What is expected: The answer should contain every record below, output exactly.

Record extracts:

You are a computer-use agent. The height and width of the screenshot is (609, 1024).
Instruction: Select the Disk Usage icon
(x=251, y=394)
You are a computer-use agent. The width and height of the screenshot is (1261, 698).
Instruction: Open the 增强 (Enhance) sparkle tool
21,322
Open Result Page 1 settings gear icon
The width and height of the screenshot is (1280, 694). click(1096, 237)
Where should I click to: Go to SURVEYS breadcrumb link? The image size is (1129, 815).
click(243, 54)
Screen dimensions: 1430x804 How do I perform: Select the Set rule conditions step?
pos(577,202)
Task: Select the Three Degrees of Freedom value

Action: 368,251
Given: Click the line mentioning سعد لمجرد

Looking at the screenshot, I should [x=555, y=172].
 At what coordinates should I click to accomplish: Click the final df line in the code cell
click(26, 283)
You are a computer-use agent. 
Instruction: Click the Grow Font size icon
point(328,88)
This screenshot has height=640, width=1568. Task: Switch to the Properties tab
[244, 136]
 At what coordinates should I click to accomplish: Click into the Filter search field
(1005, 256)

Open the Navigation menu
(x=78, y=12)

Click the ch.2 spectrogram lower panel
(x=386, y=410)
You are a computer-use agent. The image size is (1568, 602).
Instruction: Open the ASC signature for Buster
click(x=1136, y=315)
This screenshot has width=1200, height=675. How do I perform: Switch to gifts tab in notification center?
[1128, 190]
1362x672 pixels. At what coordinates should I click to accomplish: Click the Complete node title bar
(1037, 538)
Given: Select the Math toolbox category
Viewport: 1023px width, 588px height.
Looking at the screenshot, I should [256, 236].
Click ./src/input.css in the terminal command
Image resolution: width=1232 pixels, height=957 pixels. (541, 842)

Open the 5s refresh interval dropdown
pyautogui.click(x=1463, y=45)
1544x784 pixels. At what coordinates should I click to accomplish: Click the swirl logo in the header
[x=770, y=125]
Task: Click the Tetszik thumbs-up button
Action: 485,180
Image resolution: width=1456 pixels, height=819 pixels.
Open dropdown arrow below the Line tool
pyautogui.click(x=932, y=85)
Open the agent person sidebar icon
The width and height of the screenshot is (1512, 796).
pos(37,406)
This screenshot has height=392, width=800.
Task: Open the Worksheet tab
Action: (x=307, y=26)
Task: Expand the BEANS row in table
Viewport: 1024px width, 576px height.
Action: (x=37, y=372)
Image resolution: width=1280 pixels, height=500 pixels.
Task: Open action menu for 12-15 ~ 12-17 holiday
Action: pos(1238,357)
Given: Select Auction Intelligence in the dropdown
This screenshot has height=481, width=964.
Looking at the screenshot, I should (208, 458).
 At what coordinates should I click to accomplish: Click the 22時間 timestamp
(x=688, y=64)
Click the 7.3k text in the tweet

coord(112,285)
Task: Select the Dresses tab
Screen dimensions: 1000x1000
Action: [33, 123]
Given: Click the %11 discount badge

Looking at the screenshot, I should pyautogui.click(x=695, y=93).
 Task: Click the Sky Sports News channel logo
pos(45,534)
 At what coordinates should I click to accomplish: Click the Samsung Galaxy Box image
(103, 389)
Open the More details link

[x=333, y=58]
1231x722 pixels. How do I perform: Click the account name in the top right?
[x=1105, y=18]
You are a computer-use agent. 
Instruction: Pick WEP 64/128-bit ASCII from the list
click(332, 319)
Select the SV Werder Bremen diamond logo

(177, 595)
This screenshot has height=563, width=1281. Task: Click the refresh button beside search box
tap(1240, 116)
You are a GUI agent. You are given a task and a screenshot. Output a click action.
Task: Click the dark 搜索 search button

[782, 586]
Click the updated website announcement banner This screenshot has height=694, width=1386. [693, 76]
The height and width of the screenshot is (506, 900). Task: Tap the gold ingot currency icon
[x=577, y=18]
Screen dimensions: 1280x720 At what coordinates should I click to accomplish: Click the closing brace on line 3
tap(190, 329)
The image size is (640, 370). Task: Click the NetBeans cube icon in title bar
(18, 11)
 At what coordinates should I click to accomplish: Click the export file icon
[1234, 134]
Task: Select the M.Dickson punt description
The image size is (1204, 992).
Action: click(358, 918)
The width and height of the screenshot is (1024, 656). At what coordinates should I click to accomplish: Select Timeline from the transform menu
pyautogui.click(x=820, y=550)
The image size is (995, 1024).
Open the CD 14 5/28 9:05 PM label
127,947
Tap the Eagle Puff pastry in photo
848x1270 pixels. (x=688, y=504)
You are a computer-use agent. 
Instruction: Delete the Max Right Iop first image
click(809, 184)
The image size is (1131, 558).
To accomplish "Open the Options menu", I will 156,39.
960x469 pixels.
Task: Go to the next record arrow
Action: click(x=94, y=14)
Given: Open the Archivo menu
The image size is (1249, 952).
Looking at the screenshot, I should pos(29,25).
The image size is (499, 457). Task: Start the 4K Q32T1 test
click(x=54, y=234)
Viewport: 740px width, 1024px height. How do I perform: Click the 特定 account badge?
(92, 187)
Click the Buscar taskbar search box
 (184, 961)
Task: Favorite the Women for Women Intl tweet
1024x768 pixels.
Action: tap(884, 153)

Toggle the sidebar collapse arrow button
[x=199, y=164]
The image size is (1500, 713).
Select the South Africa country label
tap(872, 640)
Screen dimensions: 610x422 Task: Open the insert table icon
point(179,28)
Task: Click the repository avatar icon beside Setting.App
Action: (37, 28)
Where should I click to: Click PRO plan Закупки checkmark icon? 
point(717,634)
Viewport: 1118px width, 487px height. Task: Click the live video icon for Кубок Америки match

Your response:
You are a computer-use agent. The height and width of the screenshot is (609, 1024).
Instruction: Select the Disk Usage icon
(x=251, y=394)
You are a computer-use agent. The width and height of the screenshot is (1261, 698).
Instruction: Open the 增强 (Enhance) sparkle tool
21,322
Open Result Page 1 settings gear icon
The width and height of the screenshot is (1280, 694). click(1096, 237)
Where should I click to: Go to SURVEYS breadcrumb link? The image size is (1129, 815).
click(243, 54)
Screen dimensions: 1430x804 How do I perform: Select the Set rule conditions step?
pos(577,202)
Task: Select the Three Degrees of Freedom value

Action: 368,251
Given: Click the line mentioning سعد لمجرد

Looking at the screenshot, I should [x=555, y=172].
 At what coordinates should I click to accomplish: Click the final df line in the code cell
click(26, 283)
You are a computer-use agent. 
Instruction: Click the Grow Font size icon
point(328,88)
This screenshot has height=640, width=1568. Task: Switch to the Properties tab
[244, 136]
 At what coordinates should I click to accomplish: Click into the Filter search field
(1005, 256)

Open the Navigation menu
(x=78, y=12)

Click the ch.2 spectrogram lower panel
(x=386, y=410)
You are a computer-use agent. The image size is (1568, 602).
Instruction: Open the ASC signature for Buster
click(x=1136, y=315)
This screenshot has width=1200, height=675. How do I perform: Switch to gifts tab in notification center?
[1128, 190]
1362x672 pixels. At what coordinates should I click to accomplish: Click the Complete node title bar
(1037, 538)
Given: Select the Math toolbox category
Viewport: 1023px width, 588px height.
Looking at the screenshot, I should [256, 236].
Click ./src/input.css in the terminal command
Image resolution: width=1232 pixels, height=957 pixels. (541, 842)

Open the 5s refresh interval dropdown
pyautogui.click(x=1463, y=45)
1544x784 pixels. At what coordinates should I click to accomplish: Click the swirl logo in the header
[x=770, y=125]
Task: Click the Tetszik thumbs-up button
Action: 485,180
Image resolution: width=1456 pixels, height=819 pixels.
Open dropdown arrow below the Line tool
pyautogui.click(x=932, y=85)
Open the agent person sidebar icon
The width and height of the screenshot is (1512, 796).
pos(37,406)
This screenshot has height=392, width=800.
Task: Open the Worksheet tab
Action: (x=307, y=26)
Task: Expand the BEANS row in table
Viewport: 1024px width, 576px height.
Action: (x=37, y=372)
Image resolution: width=1280 pixels, height=500 pixels.
Task: Open action menu for 12-15 ~ 12-17 holiday
Action: pos(1238,357)
Given: Select Auction Intelligence in the dropdown
This screenshot has height=481, width=964.
Looking at the screenshot, I should (208, 458).
 At what coordinates should I click to accomplish: Click the 22時間 timestamp
(x=688, y=64)
Click the 7.3k text in the tweet

coord(112,285)
Task: Select the Dresses tab
Screen dimensions: 1000x1000
Action: [33, 123]
Given: Click the %11 discount badge

Looking at the screenshot, I should pyautogui.click(x=695, y=93).
 Task: Click the Sky Sports News channel logo
pos(45,534)
 At what coordinates should I click to accomplish: Click the Samsung Galaxy Box image
(103, 389)
Open the More details link

[x=333, y=58]
1231x722 pixels. How do I perform: Click the account name in the top right?
[x=1105, y=18]
You are a computer-use agent. 
Instruction: Pick WEP 64/128-bit ASCII from the list
click(332, 319)
Select the SV Werder Bremen diamond logo

(177, 595)
This screenshot has height=563, width=1281. Task: Click the refresh button beside search box
tap(1240, 116)
You are a GUI agent. You are given a task and a screenshot. Output a click action.
Task: Click the dark 搜索 search button

[782, 586]
Click the updated website announcement banner This screenshot has height=694, width=1386. [693, 76]
The height and width of the screenshot is (506, 900). Task: Tap the gold ingot currency icon
[x=577, y=18]
Screen dimensions: 1280x720 At what coordinates should I click to accomplish: Click the closing brace on line 3
tap(190, 329)
The image size is (640, 370). Task: Click the NetBeans cube icon in title bar
(18, 11)
 At what coordinates should I click to accomplish: Click the export file icon
[1234, 134]
Task: Select the M.Dickson punt description
The image size is (1204, 992).
Action: click(358, 918)
The width and height of the screenshot is (1024, 656). At what coordinates should I click to accomplish: Select Timeline from the transform menu
pyautogui.click(x=820, y=550)
The image size is (995, 1024).
Open the CD 14 5/28 9:05 PM label
127,947
Tap the Eagle Puff pastry in photo
848x1270 pixels. (x=688, y=504)
You are a computer-use agent. 
Instruction: Delete the Max Right Iop first image
click(809, 184)
The image size is (1131, 558).
To accomplish "Open the Options menu", I will 156,39.
960x469 pixels.
Task: Go to the next record arrow
Action: click(x=94, y=14)
Given: Open the Archivo menu
The image size is (1249, 952).
Looking at the screenshot, I should pos(29,25).
The image size is (499, 457). Task: Start the 4K Q32T1 test
click(x=54, y=234)
Viewport: 740px width, 1024px height. How do I perform: Click the 特定 account badge?
(92, 187)
Click the Buscar taskbar search box
 (184, 961)
Task: Favorite the Women for Women Intl tweet
1024x768 pixels.
Action: tap(884, 153)

Toggle the sidebar collapse arrow button
[x=199, y=164]
The image size is (1500, 713).
Select the South Africa country label
tap(872, 640)
Screen dimensions: 610x422 Task: Open the insert table icon
point(179,28)
Task: Click the repository avatar icon beside Setting.App
Action: (37, 28)
Where should I click to: Click PRO plan Закупки checkmark icon? 
point(717,634)
Viewport: 1118px width, 487px height. Task: Click the live video icon for Кубок Америки match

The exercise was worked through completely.